House Democrats' campaign arm said Friday it raised $7.3 million in May despite long odds of toppling Republicans from their majority.
A summary of the Democratic Congressional Campaign Committee's finances also shows them with $45.9 million in the bank. House Democrats have consistently outraised their GOP rivals this election cycle and have built a formidable savings account that they are ready to empty on ads this fall.
House Republicans also faced a Friday deadline to disclose their May fundraising. They have not yet released their figures. At the end of April, the National Republican Congressional Committee was sitting atop $32.3 million.
House Republicans have 233 seats and Democrats have 199 seats. There are three vacancies.

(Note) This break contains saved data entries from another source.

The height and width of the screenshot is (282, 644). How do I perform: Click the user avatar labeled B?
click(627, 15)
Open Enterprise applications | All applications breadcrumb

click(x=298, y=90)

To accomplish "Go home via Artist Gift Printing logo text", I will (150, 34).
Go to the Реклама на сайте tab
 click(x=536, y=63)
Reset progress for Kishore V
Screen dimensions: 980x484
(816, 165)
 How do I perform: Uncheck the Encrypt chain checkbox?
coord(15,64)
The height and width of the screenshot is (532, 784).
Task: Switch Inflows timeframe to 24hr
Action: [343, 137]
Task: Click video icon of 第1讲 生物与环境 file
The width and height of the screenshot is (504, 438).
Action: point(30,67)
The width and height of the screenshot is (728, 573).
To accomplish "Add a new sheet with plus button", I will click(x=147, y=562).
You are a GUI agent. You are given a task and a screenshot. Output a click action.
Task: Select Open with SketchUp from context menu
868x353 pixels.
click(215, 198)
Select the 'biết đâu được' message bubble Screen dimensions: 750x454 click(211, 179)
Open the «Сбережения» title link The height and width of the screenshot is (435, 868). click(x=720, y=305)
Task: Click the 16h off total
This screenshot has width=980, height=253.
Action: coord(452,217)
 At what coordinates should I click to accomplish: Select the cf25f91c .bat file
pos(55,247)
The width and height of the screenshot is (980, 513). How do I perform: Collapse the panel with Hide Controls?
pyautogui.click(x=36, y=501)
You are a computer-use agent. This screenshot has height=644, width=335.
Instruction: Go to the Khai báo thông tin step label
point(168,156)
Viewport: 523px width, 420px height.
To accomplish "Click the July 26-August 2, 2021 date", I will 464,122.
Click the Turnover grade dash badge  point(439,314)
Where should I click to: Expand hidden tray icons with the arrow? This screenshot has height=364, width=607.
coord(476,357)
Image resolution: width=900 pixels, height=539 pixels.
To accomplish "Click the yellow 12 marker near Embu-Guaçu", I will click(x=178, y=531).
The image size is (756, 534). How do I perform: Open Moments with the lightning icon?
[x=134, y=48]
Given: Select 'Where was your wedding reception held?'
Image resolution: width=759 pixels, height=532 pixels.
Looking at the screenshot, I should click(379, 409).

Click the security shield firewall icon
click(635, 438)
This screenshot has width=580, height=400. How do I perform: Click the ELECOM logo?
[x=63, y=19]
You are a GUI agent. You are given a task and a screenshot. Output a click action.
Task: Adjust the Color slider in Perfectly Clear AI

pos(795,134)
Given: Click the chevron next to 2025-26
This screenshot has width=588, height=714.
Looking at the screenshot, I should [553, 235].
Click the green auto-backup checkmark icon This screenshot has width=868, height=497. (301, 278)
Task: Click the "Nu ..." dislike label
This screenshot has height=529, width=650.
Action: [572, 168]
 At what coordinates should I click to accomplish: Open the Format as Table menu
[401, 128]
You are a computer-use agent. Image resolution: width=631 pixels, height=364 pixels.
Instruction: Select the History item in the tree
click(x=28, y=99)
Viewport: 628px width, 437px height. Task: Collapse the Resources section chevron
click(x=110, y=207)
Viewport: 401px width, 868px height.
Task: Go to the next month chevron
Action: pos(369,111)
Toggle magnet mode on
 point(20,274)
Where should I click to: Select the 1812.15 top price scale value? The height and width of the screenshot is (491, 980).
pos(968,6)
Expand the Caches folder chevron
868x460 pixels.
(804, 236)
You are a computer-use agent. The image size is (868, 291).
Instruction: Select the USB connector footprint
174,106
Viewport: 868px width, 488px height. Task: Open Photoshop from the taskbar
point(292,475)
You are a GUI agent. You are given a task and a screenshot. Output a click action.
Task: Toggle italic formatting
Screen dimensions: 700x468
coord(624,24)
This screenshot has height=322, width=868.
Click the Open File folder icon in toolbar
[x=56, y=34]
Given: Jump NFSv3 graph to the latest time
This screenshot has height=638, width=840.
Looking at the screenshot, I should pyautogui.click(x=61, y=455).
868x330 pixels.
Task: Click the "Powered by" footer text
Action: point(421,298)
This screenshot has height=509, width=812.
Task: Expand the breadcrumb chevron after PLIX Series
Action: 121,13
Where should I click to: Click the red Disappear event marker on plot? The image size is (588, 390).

Redrawn congressional districts after the 2010 census heavily favor Republicans, and big spending still might not be enough to tip the balance of power. Coupled with that, the party that holds the White House historically has lost seats in elections at this point in a president's term, and President Barack Obama, a Democrat, is very unpopular in many congressional districts.
Even so, House Democrats have outraised their Republican rivals in 14 of the last 16 months. If the trend holds steady for May, that streak could be extended to 15 of the last 17 months.
"Our supporters believe that it is more important than ever to have leaders in Washington who will end the damaging dysfunction and focus on strengthening the economy for middle class families," Rep. Steve Israel, head of the Democrats campaign committee, said in a statement accompanying the fundraising reports.
That level of enthusiasm among Democratic donors has allowed the DCCC to book $44 million in advertising time for November's elections. House Republicans have reserved $30 million in air time.